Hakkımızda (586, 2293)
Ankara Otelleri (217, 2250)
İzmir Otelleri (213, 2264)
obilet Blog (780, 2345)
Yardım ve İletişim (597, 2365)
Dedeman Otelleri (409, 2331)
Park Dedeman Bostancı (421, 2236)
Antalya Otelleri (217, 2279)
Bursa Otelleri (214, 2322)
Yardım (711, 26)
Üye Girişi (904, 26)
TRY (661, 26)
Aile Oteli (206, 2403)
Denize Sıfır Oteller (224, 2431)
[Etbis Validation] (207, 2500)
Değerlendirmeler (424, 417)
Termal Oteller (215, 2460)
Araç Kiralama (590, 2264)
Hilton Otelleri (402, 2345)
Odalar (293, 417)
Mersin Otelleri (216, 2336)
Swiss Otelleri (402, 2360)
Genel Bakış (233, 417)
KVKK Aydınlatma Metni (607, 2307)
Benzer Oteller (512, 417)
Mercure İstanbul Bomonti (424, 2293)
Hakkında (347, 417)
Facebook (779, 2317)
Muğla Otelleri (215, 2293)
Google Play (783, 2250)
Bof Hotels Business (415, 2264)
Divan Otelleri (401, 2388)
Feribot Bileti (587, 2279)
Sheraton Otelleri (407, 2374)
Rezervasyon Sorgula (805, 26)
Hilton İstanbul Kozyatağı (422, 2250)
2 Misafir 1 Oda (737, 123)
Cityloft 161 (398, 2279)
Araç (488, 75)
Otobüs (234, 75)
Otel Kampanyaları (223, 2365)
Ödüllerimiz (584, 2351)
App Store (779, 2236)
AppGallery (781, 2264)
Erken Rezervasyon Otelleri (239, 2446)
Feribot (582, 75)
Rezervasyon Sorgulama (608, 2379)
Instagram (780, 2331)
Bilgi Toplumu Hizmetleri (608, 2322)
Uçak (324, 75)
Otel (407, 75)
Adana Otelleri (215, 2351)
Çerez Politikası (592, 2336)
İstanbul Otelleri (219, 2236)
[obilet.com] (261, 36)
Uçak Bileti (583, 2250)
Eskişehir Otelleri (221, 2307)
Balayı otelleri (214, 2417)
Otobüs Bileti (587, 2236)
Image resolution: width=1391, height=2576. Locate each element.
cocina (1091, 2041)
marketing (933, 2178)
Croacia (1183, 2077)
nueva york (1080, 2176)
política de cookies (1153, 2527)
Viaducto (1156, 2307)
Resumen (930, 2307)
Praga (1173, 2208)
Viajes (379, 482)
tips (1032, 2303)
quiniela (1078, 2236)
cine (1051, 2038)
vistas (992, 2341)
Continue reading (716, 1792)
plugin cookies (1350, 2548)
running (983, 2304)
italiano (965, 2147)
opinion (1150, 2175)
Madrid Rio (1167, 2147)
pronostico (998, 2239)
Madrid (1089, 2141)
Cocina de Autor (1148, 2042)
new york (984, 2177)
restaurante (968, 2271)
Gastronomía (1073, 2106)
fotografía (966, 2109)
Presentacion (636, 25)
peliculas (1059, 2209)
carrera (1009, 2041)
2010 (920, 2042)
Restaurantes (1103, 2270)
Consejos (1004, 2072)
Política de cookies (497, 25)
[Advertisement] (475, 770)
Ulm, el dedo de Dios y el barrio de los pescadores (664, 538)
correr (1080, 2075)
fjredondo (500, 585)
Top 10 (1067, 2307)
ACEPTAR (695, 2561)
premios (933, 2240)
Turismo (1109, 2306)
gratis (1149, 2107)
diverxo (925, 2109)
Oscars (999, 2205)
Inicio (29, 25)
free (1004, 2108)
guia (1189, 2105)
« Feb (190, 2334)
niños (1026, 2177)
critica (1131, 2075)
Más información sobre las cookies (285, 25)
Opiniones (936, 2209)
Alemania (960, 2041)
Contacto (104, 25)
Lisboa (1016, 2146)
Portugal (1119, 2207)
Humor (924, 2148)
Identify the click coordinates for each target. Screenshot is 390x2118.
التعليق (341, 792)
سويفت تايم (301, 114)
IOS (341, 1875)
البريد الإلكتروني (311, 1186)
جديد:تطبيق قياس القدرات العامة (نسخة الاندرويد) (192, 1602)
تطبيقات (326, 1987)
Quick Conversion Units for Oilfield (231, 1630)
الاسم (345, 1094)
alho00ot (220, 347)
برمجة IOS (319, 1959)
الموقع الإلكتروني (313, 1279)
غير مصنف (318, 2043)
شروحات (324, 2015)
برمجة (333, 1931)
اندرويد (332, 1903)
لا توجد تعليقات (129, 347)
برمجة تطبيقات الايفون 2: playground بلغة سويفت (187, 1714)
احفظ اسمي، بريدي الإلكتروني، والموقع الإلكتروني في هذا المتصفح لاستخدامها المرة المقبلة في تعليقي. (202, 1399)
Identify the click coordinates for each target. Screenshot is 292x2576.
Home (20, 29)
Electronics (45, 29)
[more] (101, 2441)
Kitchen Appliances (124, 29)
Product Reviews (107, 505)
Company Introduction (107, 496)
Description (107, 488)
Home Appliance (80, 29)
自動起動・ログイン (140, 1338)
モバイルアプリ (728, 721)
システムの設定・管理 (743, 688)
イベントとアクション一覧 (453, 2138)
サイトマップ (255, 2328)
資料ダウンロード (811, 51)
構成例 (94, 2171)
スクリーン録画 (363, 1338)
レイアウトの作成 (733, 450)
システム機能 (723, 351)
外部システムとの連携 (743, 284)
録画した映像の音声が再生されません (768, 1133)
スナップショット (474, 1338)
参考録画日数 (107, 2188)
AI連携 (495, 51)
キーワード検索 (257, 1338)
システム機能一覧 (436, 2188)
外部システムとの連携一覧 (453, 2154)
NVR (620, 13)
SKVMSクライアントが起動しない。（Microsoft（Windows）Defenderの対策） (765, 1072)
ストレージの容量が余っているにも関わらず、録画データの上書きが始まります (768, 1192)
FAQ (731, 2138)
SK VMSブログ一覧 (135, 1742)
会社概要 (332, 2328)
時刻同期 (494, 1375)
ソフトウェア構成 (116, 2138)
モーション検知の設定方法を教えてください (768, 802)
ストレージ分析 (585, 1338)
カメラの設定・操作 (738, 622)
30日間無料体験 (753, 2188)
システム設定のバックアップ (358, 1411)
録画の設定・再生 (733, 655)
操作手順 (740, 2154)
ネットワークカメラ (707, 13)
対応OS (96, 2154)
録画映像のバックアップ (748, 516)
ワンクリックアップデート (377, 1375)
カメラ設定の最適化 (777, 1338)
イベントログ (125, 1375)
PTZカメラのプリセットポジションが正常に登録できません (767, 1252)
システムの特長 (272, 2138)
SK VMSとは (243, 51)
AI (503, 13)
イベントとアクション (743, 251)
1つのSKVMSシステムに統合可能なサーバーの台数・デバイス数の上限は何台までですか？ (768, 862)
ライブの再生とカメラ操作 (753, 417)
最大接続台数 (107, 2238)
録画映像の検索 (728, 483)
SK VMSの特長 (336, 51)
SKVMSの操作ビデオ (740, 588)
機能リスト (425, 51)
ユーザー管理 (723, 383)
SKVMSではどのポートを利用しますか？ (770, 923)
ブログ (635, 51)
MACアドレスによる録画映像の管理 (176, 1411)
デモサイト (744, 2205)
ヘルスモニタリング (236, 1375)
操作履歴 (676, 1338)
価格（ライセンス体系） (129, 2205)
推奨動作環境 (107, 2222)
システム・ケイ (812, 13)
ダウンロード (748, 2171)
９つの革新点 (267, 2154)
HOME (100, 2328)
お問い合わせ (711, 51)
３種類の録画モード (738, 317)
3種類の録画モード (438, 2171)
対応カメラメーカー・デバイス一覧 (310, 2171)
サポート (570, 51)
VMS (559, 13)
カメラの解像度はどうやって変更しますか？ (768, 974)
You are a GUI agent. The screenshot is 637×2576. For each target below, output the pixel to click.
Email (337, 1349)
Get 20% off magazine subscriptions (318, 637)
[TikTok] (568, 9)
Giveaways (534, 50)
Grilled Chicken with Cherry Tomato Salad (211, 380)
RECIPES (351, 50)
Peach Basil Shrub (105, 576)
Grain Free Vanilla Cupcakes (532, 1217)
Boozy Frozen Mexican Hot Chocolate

========

PROMPT. Return a word-for-word copy of the lines from the beginning of the listing to the line holding "KVKK Aydınlatma Metni (607, 2307)", both kept.

EXERCISE RESPONSE.
Hakkımızda (586, 2293)
Ankara Otelleri (217, 2250)
İzmir Otelleri (213, 2264)
obilet Blog (780, 2345)
Yardım ve İletişim (597, 2365)
Dedeman Otelleri (409, 2331)
Park Dedeman Bostancı (421, 2236)
Antalya Otelleri (217, 2279)
Bursa Otelleri (214, 2322)
Yardım (711, 26)
Üye Girişi (904, 26)
TRY (661, 26)
Aile Oteli (206, 2403)
Denize Sıfır Oteller (224, 2431)
[Etbis Validation] (207, 2500)
Değerlendirmeler (424, 417)
Termal Oteller (215, 2460)
Araç Kiralama (590, 2264)
Hilton Otelleri (402, 2345)
Odalar (293, 417)
Mersin Otelleri (216, 2336)
Swiss Otelleri (402, 2360)
Genel Bakış (233, 417)
KVKK Aydınlatma Metni (607, 2307)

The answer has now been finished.